── SUPPLIED RECORDS ──

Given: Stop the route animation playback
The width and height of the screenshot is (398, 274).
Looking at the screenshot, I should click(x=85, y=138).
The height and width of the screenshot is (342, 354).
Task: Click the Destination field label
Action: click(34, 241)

───

Every record above must be printed again exactly as it stands.

#### RESPONSE BELOW:
Given: Stop the route animation playback
The width and height of the screenshot is (398, 274).
Looking at the screenshot, I should click(x=85, y=138).
The height and width of the screenshot is (342, 354).
Task: Click the Destination field label
Action: click(34, 241)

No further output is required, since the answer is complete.